Tornado kills three in town with a broken warning siren

Associated Press

SIREN, Wis. – Hundreds of people picked through belongings and cleared trees from streets Tuesday after a tornado struck without any warning siren being sounded, killing three people and damaging dozens of homes and business.

“This town is up and destroyed. Unbelievable,” said Dan McMonagle, a resident of Siren, a town of 900 about 65 miles northeast of St. Paul, Minn.

McMonagle and his wife, LaWanda, huddled in their bathroom as the tornado tore down their house Monday night. They escaped with bruises.

The storm injured 14 people, and four still were hospitalized Tuesday, said Mike Callen, a spokesman for the state Emergency Management Division. Their conditions were not released.

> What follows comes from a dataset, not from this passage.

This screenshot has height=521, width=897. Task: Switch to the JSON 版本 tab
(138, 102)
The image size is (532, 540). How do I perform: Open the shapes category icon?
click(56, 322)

The tornado’s victims were identified as Ruth Schultz, 80; Thomas Haseltine, 60; and Sylvan Stellrecht, 77. All were from Dewey, about 15 miles east of Siren.

Schultz was playing cards with her husband and son when they heard on a police scanner that a bad storm was coming, said her son, Lennie Pfundheller. He said she had reached the top of the basement steps when a wall collapsed and pushed her into a counter. Pfundheller curled up in a fetal position and watched as linoleum tiles were sucked off the kitchen floor.

“I didn’t know where I was going to end up or if I was going to make it out or not,” he said.

The same storm also spun out a tornado that struck a few minutes earlier in Braham, Minn. No injuries were reported, but some 600 customers lost electrical service.

Siren has a village siren, but it was damaged by lightning in late April or May, said fire chief Tom Howe.

Repairs had been scheduled for next week, he said.

Joel Struck’s family lives in a house adjoining his bait shop. They barely had time to take cover.

“We had timber and everything else flying through the house at that time,” he said. “It was just lucky we didn’t get killed.”

The storm destroyed or damaged 120 to 130 houses in the town and hundreds more throughout the county, Burnett County Sheriff Tim Curtin said.

“It’s 10 times worse than the worst explosion you can imagine,” said Patrick Taylor, county medical examiner. “It’s unreal.”

The twister cut a path of damage about a half-mile wide and at least 20 miles long, sheriff’s officials said.

Gov. Scott McCallum declared a state of emergency Tuesday in Burnett and neighboring Washburn counties.

“Basically, everything is leveled,” said Marsha Lawson of nearby Hertel, who came to Siren with her husband to see if they could help after the storm. “There are cars either smashed into buildings or upside down.”